=== Text block ===
It is to be hoped that there will be nothing of this kind among the armies of Israel in the latter days. We have the promise of the Almighty, and I hope that it will never be revoked, that "I say not unto you as I said to your fathers, my angel shall go before you, but not my presence, but I say unto you that my angel shall go before you and also my presence."... I expect that when the Lord leads forth his people to build up the city of Zion, his presence will be visible. When we speak of the presence of the Lord we speak of an exhibition of power. (Journal of Discourses, 26 vols. [London: Latter-day Saints' Book Depot, 1854-1886], 15: 364)
DC 94:10-12 a house... for the work of the printing of the translation of my scriptures
"That July the Church received word that a printing press being used by the Saints in Missouri had been destroyed. The Prophet reacted by saying, 'Another printing office must be built.' Subsequently, in a revelation given August 2, 1833, (referring to D&C 94-based on early records, some have dated D&C 94 in August 1833 rather than May 6 as listed in the section heading) the Lord commanded that a building be constructed for a printing press: 'The second lot . . . shall be dedicated unto me for the building of a house unto me, for the work of the printing of the translation of my scriptures, and all things whatsoever I shall command you.' (D&C 94:10.) The revelation also directed that a 'house for the Presidency' be built. (D&C 94:3.) The latter was never built, but on October 10, a decision was made to build one building for multiple purposes: to house both the First Presidency's office and a printing press, as well as provide space for the School of the Prophets and other meetings.
"On October 1, Oliver Cowdery left for New York with eight hundred dollars to purchase another printing press. When he returned to Kirtland with a press and other equipment in December, a temporary printing office was established in the John Johnson inn. He wrote to William W. Phelps and John Whitmer on January 21, 1834, that 'our office is yet in the brick building, though we expect in the spring to move on the hill near the Methodist-Meeting house.' This move was not completed until the latter part of November 1834. The printing operation, which was named the 'Literary Firm,' printed a number of books and publications during the four years it operated." (Karl Ricks Anderson, Joseph Smith's Kirtland [Salt Lake City: Deseret Book Co., 1989], 122 - 123)
DC 94:13-15 Hyrum Smith... Reynolds Cahoon and Jared Carter... to be a committee to build mine houses
This building committee of Hyrum Smith, Reynolds Cahoon, and Jared Carter were assigned the task of raising funds for the Kirtland temple and the two other buildings mentioned in section 94. They were successful in raising funds sufficient for building the Kirtland temple but not the other two. The History of the Church includes their letter of appeal to the saints:
Kirtland, June 1, 1833.
To the Church of Christ in-
We feel under obligations to write to you as well as to all the brethren of the different branches; and we do this, that you, with us, may exert yourselves to bring about the fulfilment of the command of the Lord concerning the establishing, or preparing a house, wherein the Elders who have been commanded of the Lord so to do, may gather themselves together, and prepare all things, and call a solemn assembly, and treasure up words of wisdom, that they may go forth to the Gentiles for the last time; and now, in order to accomplish this, we are directed, yea, we are under the necessity, to call upon the whole Church as a body, that they make every possible exertion to aid temporally, as well as spiritually, in this great work that the Lord is beginning...

=== Collected data ===

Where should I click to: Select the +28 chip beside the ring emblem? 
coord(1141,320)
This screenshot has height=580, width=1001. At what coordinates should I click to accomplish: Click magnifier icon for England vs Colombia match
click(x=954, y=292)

=== Problems to solve ===
[a] Please condense the paragraph in the section 94 commentary that begins "This building committee of Hyrum Smith" into a short bulleted list that keeps its main facts.
[b] Resume the section 94 commentary after its final sentence.

=== Answer list ===
[a]
- Hyrum Smith, Reynolds Cahoon, and Jared Carter made up the building committee.
- They were assigned to raise funds for the Kirtland temple and the two other buildings mentioned in section 94.
- They raised enough for the Kirtland temple but not for the other two buildings.
- The History of the Church includes their letter of appeal to the saints.

[b]
Therefore, brethren, we write this epistle to you, to stir up your minds to make that exertion which the Lord requires of you, to lend a temporal aid in these things above written; and in order that you may know how to conduct the business, we will relate what we have done and are doing here.
We have met in conference, and agreed to form a subscription, and circulate it through the churches. The conference also appointed Hyrum Smith, Reynolds Cahoon, and Jared Carter, a committee to superintend this business, viz: that of circulating subscriptions to establish a fund to build a house, and to aid the Elders to attend this school. The subscriptions are now in circulation among us, and our Heavenly Father is opening the hearts of our brethren beyond the expectation of many; and not one brother among us, as yet, refuses to exert himself to do something in a temporal way to bring about the establishing of this house and school; and we say, may our Heavenly Father open your hearts also, that you, with us, may gather together something to aid as a temporal benefit...
These considerations we have written to you, knowing it to be our duty thus to do, and may the Lord help you to exert yourselves with us, in raising the means to bring about the glorious work of the Lord; and may we all be kept by the grace of God unto eternal life. Amen.
(History of The Church of Jesus Christ of Latter-day Saints, [Salt Lake City: The Church of Jesus Christ of Latter-day Saints, 1932-1951], 1: 349-350.)
DC 94:16 These two houses are not to be built until I give unto you a commandment
Section 94 is concerned primarily with building an administration building and printing press adjacent to the anticipated Kirtland Temple. Yet, the Brethren were not to make either structure until they received further commandment. For whatever reason, perhaps because of the rising debt associated with building the temple itself, the command to begin construction never came. Out of necessity, the saints built a smaller structure meant to perform the functions of a press and a school. Space for an administrative office was available in this smaller house as well as the Kirtland temple itself.
"The anticipated command to build [these houses] never came. Because of the immediate need for a building to house the press, after 20 June and the continuing need for a facility for the school, workers were drawn away from the temple construction. A 30 x 38 foot structure was completed in November 1834. It was located just west of the temple, with the main floor serving as the school, and the second to house the press. Rooms on both levels as well as the attic were used by the Presidency and others as offices." (Arnold K. Garr and Clark V. Johnson, eds., Regional Studies in Latter-day Saint History: Missouri [Provo: Department of Church History and Doctrine, 1994], 317, see footnote 14)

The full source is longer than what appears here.